Member of the Mississippi State Senate from the 7th district
- Incumbent
- Assumed office January 3, 1984
- Preceded by: John Johnson

Personal details
- Born: Wendell Hobdy Bryan II December 5, 1952 (age 73) Amory, Mississippi, U.S.
- Party: Democratic
- Education: Mississippi State University (BA) University of Virginia (JD)

= Hob Bryan =

American politician

Wendell Hobdy "Hob" Bryan II (born December 5, 1952) is an American politician who has been a member of the Mississippi State Senate from the 7th District since 1984. A Democrat, he is the longest serving member in the upper chamber.

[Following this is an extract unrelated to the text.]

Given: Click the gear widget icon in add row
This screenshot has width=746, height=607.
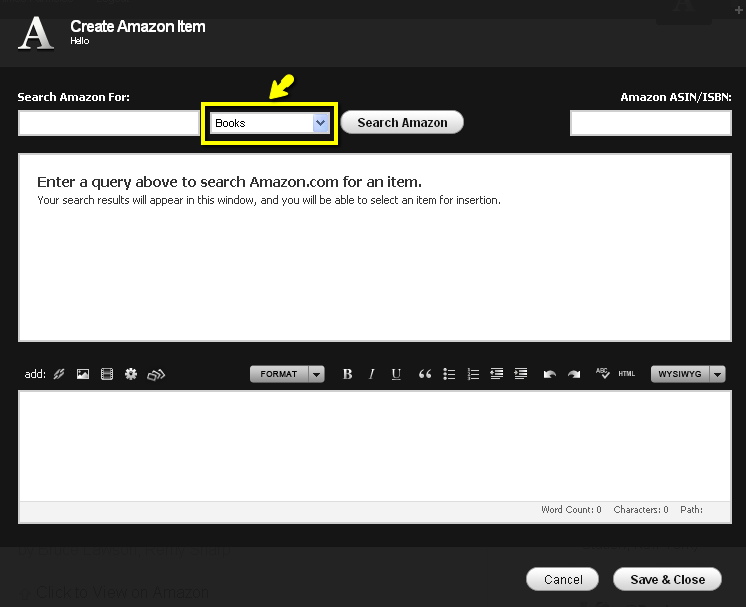Looking at the screenshot, I should pyautogui.click(x=131, y=374).
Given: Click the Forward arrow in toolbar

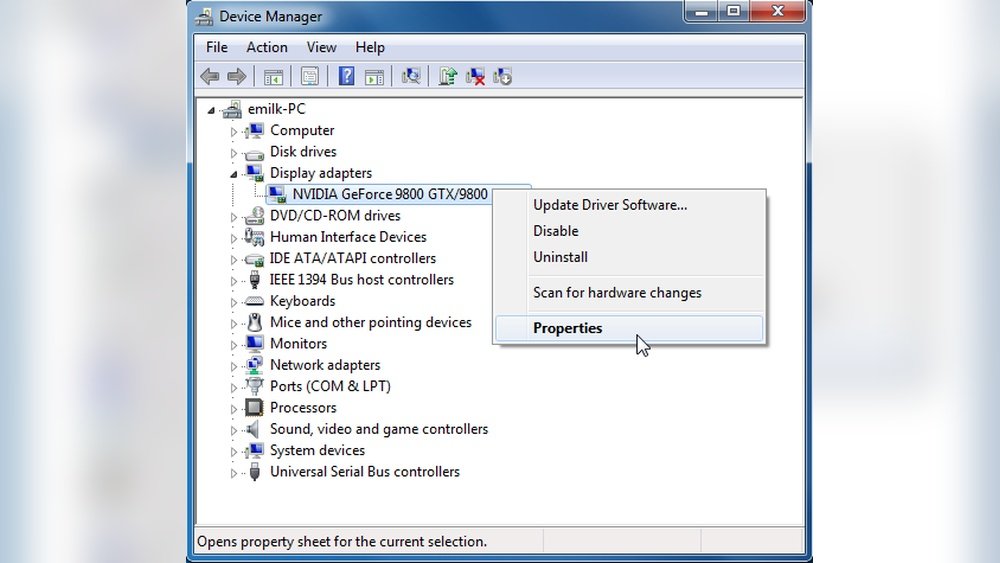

== Early life and education ==
Bryan was born in Amory, Mississippi, on December 5, 1952. He graduated from Mississippi State University and is a graduate of the University of Virginia Law School.

== Career ==
Bryan works as an attorney in Amory.

A Democrat, Bryan ran for office in 1983 to the Mississippi State Senate for the 7th district to replace Senator John Johnson, who decided not to run for reelection. He won in a primary runoff against former state representative Joe Maxcy. He later faced off against Republican pharmacist Van East, winning a majority of the vote. He has been reelected consistently since then.

He represents Itawamba, Lee, and Monroe counties. He chairs the Public Health and Welfare committee. He is currently the longest serving member in the Mississippi State Senate.

He was the primary author for the school funding formula in the Mississippi Adequate Education Program that was implemented in 1997.

== Personal life ==
Bryan is a member of the Amory Rotary Club and is of Baptist faith.